→ **GIVEN RECORDS**:
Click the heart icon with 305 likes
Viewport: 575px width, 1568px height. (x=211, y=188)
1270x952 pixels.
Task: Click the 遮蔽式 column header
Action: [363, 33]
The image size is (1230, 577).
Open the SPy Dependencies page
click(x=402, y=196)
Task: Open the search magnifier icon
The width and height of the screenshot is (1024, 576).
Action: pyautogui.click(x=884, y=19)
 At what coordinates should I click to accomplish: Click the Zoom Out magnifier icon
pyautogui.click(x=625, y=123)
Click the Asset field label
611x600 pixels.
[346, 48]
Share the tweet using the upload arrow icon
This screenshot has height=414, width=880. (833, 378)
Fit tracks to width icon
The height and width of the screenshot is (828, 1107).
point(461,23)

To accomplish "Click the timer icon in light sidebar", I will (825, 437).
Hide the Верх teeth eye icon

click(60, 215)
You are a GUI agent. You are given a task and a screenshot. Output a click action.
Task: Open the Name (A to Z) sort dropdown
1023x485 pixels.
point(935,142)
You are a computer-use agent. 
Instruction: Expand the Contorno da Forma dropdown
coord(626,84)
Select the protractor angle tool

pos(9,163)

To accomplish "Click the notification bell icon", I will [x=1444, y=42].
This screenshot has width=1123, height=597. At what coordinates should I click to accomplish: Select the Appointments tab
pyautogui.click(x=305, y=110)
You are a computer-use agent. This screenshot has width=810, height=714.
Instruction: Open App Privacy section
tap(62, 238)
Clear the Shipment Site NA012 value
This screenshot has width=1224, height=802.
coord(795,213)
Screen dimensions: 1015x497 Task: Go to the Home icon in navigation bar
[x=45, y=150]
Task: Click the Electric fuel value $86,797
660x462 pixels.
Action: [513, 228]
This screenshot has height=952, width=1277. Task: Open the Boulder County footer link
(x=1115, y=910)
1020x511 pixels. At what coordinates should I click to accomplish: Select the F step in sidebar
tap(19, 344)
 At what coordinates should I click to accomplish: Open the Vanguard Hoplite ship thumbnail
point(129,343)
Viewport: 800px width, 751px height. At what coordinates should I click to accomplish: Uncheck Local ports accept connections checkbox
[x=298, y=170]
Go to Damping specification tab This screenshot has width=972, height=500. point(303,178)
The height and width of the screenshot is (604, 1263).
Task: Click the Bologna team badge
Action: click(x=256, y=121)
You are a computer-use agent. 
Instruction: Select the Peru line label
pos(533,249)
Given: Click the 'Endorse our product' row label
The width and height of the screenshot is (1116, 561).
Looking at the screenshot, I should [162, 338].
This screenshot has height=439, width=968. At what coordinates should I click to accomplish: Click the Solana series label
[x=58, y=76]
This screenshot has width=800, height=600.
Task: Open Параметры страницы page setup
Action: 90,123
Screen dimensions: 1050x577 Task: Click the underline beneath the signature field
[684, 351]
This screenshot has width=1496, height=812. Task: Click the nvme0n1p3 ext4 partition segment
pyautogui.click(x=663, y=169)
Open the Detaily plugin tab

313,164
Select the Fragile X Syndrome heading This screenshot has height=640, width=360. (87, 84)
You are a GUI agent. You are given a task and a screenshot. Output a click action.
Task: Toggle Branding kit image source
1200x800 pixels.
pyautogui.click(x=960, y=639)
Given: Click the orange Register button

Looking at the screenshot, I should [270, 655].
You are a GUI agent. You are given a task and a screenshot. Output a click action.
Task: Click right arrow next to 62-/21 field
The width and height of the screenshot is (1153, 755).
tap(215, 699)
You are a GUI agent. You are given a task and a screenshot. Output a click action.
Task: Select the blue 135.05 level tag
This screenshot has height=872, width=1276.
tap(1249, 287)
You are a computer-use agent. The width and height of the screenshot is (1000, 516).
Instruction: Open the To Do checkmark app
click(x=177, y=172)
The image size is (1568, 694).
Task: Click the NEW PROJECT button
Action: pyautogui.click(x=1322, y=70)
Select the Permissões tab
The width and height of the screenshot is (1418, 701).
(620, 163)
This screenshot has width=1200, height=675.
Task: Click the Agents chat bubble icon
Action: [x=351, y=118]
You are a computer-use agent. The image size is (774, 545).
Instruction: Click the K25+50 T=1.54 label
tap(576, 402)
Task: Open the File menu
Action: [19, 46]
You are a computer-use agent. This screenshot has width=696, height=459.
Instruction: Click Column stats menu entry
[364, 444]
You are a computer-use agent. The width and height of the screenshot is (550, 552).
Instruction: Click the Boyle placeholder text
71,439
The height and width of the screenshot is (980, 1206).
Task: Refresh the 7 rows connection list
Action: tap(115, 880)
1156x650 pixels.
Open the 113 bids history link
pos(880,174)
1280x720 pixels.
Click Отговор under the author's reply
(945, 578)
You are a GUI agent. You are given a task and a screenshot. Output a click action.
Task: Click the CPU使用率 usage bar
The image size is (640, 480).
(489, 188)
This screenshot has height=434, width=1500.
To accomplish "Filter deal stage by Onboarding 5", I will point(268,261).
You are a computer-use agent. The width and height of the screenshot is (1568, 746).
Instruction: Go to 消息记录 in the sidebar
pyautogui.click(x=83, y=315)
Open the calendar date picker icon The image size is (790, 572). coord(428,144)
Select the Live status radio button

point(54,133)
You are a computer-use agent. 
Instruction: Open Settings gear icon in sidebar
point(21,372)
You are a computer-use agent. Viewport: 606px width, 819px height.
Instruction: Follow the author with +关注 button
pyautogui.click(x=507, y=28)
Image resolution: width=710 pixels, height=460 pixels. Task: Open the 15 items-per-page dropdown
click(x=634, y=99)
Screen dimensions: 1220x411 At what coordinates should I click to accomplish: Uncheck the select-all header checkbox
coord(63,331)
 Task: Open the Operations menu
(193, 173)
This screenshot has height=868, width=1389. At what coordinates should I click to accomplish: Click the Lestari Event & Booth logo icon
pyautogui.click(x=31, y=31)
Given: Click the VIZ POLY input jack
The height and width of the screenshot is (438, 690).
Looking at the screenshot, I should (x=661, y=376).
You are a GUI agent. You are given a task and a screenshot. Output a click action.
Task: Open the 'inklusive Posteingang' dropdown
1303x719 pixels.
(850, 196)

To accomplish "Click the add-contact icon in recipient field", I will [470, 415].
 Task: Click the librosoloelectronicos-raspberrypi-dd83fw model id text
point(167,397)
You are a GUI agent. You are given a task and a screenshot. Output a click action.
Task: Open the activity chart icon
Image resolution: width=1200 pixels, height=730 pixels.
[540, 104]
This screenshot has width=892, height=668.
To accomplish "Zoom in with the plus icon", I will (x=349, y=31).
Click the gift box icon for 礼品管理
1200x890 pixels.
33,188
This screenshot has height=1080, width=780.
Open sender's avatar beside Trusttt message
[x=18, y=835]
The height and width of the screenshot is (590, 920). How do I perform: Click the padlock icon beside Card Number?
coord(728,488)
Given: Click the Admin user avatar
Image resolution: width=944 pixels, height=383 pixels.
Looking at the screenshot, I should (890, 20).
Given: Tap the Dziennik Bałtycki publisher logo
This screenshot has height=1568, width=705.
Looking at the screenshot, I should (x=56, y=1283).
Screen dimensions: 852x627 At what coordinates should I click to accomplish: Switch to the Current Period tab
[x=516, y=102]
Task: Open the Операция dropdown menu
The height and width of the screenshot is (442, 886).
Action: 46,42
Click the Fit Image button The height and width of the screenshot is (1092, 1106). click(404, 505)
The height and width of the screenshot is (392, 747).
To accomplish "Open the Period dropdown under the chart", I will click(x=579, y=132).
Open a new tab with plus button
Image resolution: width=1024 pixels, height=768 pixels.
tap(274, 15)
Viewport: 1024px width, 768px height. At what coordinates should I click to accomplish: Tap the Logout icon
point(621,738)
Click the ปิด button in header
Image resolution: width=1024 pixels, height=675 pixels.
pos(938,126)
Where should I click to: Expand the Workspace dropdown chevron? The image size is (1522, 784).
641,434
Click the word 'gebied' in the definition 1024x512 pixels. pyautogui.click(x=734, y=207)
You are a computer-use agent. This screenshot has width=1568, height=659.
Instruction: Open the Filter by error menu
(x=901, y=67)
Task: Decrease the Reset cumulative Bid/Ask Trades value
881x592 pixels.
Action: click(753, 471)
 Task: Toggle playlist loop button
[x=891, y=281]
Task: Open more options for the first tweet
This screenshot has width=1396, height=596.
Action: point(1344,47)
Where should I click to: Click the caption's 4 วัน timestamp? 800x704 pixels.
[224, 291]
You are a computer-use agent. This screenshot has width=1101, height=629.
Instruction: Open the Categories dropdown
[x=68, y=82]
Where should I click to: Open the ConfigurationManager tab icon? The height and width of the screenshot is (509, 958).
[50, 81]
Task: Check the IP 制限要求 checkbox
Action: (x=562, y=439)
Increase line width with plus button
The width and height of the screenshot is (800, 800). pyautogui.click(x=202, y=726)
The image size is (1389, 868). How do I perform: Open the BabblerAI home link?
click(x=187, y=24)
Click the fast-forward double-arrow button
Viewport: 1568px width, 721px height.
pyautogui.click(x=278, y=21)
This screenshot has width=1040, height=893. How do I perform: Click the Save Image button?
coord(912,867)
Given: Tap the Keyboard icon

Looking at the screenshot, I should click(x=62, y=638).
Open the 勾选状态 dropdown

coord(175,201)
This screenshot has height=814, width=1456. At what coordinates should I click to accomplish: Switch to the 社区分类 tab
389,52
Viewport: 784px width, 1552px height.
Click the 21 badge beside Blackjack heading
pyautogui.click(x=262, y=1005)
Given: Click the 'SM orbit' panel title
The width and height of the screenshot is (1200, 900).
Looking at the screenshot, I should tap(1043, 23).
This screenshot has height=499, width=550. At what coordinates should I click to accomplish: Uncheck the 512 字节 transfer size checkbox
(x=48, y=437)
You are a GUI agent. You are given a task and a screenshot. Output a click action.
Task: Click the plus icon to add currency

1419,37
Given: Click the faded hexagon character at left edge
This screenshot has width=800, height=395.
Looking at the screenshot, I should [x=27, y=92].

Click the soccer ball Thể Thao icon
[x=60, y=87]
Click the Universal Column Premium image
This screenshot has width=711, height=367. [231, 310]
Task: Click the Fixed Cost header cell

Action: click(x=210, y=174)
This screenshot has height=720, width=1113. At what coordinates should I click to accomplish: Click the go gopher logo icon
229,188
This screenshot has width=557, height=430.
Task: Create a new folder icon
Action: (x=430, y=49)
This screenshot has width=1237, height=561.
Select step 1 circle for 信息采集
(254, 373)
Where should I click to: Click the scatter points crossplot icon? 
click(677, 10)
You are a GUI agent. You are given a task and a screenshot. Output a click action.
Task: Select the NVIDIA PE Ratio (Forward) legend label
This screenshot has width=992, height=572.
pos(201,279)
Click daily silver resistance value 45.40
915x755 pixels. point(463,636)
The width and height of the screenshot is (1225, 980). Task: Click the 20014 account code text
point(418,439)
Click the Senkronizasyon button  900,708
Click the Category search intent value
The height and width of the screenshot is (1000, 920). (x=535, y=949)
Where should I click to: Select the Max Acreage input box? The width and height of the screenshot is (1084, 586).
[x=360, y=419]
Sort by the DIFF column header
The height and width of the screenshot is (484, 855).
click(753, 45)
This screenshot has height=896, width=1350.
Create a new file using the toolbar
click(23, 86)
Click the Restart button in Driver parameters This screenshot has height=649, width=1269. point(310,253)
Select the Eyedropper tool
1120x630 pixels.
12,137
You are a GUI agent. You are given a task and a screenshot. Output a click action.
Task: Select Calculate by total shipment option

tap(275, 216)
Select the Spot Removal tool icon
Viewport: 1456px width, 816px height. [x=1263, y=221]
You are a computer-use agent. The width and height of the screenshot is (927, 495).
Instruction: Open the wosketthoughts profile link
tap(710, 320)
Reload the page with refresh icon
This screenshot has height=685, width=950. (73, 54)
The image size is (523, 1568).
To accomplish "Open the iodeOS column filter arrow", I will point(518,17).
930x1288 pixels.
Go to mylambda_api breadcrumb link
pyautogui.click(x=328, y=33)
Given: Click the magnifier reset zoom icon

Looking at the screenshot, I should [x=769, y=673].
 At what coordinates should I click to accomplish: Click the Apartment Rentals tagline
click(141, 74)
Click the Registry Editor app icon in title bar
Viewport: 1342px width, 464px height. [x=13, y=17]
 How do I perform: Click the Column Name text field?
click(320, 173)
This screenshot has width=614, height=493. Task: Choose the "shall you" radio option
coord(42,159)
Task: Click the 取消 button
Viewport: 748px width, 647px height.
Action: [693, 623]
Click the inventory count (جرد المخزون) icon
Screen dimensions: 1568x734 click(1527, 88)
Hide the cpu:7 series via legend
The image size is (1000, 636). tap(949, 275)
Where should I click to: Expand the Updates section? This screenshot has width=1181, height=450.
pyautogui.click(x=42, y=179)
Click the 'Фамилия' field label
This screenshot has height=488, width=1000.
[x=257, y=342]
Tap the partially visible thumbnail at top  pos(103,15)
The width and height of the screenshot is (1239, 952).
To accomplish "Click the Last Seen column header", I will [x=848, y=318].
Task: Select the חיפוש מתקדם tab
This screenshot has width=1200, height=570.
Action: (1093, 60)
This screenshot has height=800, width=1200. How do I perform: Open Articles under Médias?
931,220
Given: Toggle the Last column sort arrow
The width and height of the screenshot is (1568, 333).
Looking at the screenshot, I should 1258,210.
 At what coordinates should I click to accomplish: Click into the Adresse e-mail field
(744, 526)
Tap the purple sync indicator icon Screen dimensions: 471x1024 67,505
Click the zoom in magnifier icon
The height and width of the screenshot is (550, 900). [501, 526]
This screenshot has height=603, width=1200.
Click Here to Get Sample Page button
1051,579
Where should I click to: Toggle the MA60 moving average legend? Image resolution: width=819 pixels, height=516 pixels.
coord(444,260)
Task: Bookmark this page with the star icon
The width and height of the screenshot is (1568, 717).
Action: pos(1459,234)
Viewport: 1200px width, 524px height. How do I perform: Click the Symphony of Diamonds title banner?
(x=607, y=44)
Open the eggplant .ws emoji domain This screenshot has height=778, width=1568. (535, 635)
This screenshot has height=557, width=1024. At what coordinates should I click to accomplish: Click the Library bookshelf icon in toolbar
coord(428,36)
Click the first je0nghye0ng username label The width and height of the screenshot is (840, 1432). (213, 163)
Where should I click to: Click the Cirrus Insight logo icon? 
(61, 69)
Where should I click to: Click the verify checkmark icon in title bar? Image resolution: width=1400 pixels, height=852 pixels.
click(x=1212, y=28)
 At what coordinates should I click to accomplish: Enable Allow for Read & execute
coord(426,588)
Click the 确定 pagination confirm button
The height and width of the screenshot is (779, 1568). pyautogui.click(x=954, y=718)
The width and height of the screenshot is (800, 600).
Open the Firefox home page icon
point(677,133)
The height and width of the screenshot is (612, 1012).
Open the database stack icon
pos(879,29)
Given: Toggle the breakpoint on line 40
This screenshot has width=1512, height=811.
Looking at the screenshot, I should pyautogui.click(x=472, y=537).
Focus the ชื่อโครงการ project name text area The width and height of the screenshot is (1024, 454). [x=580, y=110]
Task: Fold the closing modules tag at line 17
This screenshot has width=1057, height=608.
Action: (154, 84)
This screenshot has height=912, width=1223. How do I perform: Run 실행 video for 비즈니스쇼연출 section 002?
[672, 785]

→ **WHAT YOU HAVE TO DO**: When a line in the records above contains the word "chart", copy it.

→ **ANSWER SECTION**:
Task: Open the activity chart icon
To accomplish "Open the Period dropdown under the chart", I will click(x=579, y=132).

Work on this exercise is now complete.